Cross-validation between layers catches blind spots: if deterministic grounding is high (>85%) but the LLM finds 3+ hallucinations, the quality gate flags the discrepancy for review.

3. Meta-Evaluation: Proving the Evaluator Works

DocuScore evaluates the evaluator with a judge validation suite of 15 synthetic test cases with known errors:

  • 6 hallucination tests: fabricated medications, negation reversal, wrong dosages (10x error), fabricated family history, temporal distortion, contextual distortion (well-controlled reported as "poorly controlled")
  • 6 omission tests: critical allergy (anaphylaxis), vision changes, surgical history, medication (warfarin interaction), social history (alcohol use), red flag symptom (cauda equina)
  • 3 clean-note controls: accurate notes (sore throat, diabetes follow-up, hypertension follow-up) that should NOT trigger false alarms. These test specificity, not just sensitivity. A judge that flags everything would score 12/15 on detection but fail the controls.
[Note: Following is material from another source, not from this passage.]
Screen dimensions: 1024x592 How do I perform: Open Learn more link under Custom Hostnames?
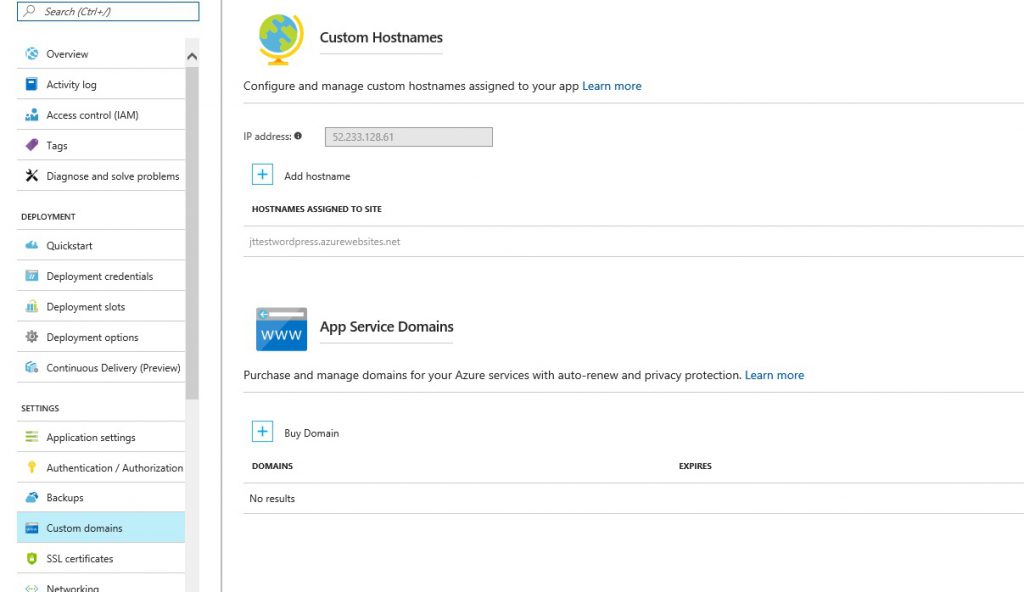612,86
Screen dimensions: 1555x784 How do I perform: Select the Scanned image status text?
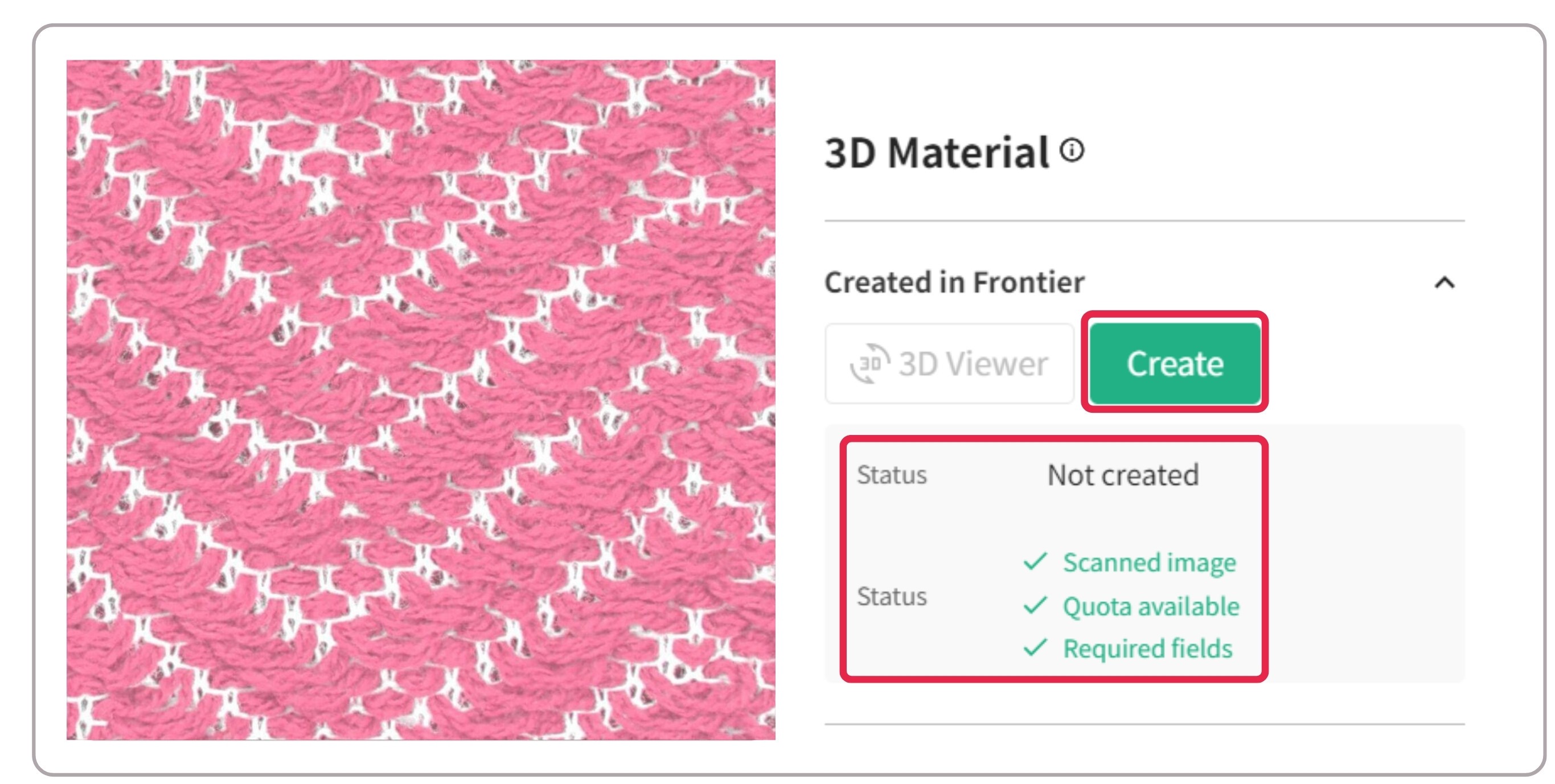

Technical Decisions & Tradeoffs

Decision Choice Why
LLM for judge Claude Sonnet 4.6 Cost discipline: ~$0.02/note vs ~$0.10 with Opus. Sufficient quality for structured eval.
Hallucination taxonomy Adapted from CREOLA (4 types) Adapted from the CREOLA framework (Nature npj Digital Medicine). We use fabrication, negation, contextual, and temporal (CREOLA uses causality instead of temporal). Each type requires different remediation.
Scoring Section-level, not holistic "Your Plan section scores 2/5 on faithfulness" is more useful than "overall score: 0.74".
Quality gate Three-tier (PASS/REVIEW/FAIL) Maps to production workflow: PASS auto-pushes to EHR, REVIEW queues for humans, FAIL blocks.
Frontend Next.js on Vercel Professional presentation, always available for review.
Dataset omi-health/medical-dialogue-to-soap-summary (100 notes) Realistic clinical dialogue-to-SOAP pairs. ~$5 API cost for full pipeline.

Reference-Based vs Non-Reference-Based

DocuScore uses non-reference-based evaluation - the note is evaluated directly against the source transcript, not against a clinician-edited gold standard. This scales to production: the transcript already exists, no clinician needs to write a reference note for every encounter.

The tradeoff: reference-based evaluation catches formatting conventions and clinical phrasing norms that transcript-based evaluation misses. It's better suited for regression testing on a small curated test set. The ideal system uses both - DocuScore's NoteInput already has a reference_note field for this.

Honest Limitations

No clinician ground truth. The LLM judge has not been validated against clinician ratings. The scoring weights (15/15/50/20) and quality gate thresholds are informed by clinical reasoning but not empirically calibrated. In production, we'd run a clinician calibration study and tune weights to maximize correlation with human judgment. (See backlog: clinician validation, scoring weight sensitivity analysis.)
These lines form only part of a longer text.